В большинстве случаев, конечно, необходимо самому знать пределы способностей источника информации через специально добываемую информацию об этом, через направленные выяснения. В других – нестыковки выясняются из тех же материалов дела, например, по вводной части протокола допроса, где фиксируются обязательные данные о личности участника.
Я с подружкой сожительствовал не один год и вполне знаком с её способностями изъясняться. Меня мусора обезвредили, а вскоре предъявили одной из улик показания письменные, якобы, со слов этом дамочки рождённые, как свидетеля обвинения. Ничего удивительного – нынче в почёте дружеское предательство. Шмыгнул я разбитым шнобелем, читаю: ляля, тополя… «Владислав сообщил, что у него произошёл конфликт с Константином с причинением побоев последнему… на его сорочке я заметила пятна тёмно-бурого цвета, характерные для запёкшейся крови…». Серьёзная потрава. Однако, подружка моя ненаглядная, хотя и красючка, а по уровню развития – глупая курица. Её интеллект и грамотность резко контрастировали таким речевым оборотам и способу построения, изложения мысли. Большинство из протокольных словечек ей чужды, ею не употребимы. Построение сколь-либо усложнённых речевых предложений не доступно для неё. Скорее всего, то был употреблён слог самого следака. Подобные обстоятельства она в реальности описать могла бы следующим образом: Влад сказал, что они с Костиком поругались и он его побил; на его (Влада) рубашке я заметила тёмные пятна. Кроме того, что факты по данным показаниям не соответствовали действительности, представленные показаниями речевые особенности однозначно указывали о непринадлежности тех сведений устам дамы сердца моего.

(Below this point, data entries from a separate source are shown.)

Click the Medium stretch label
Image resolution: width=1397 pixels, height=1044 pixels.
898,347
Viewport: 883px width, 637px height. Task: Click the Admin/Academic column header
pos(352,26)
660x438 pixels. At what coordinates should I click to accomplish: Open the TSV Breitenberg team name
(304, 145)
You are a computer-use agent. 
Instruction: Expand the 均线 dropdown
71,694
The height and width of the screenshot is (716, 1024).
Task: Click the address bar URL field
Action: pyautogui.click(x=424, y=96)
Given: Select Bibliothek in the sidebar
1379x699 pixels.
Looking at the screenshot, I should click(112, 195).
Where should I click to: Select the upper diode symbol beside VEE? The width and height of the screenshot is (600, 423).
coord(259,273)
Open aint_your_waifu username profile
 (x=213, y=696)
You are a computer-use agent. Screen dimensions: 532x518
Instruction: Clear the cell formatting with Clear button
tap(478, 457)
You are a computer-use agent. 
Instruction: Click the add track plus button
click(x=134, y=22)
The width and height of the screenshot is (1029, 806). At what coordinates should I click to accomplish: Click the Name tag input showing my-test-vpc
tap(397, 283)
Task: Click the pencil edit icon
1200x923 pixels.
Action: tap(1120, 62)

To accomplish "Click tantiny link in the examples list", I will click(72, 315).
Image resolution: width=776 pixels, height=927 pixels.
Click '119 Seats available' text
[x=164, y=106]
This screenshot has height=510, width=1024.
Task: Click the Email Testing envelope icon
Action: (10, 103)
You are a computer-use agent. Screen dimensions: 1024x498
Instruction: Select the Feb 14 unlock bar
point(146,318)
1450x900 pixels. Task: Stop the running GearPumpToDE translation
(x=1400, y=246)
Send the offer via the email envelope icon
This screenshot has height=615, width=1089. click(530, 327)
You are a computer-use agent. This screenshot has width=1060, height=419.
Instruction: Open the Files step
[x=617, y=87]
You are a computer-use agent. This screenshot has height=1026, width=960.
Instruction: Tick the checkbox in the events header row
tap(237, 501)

Для изобличения подлога источника доказательств по таким вариантам разноголосицы достаточно во многих случаях при личном допросе поставить свидетелю вопросы с применением протокольных выражений. Тогда свидетель сморщит лобик и остекленеет глазками, пытаясь врубиться в смысл заданного. А можно и в лоб: в протоколе зафиксирована именно ваша речь или вы изъяснялись другими словами? Либо же, выхватывая отдельные «умные» слова или выражения и протокольной текстовки, просить свидетеля о разъяснениях: как это понимается(Р). Так и выясняется и вывозится далее суду подлог, ложность источника, если через того же свидетеля определяются речевые противоречия или он сам подтвердит наличие корректировок по тексту. Мусора, конечно, старания приложат тему замять, но как говаривал Аристофан: Вся лажа на поверхности.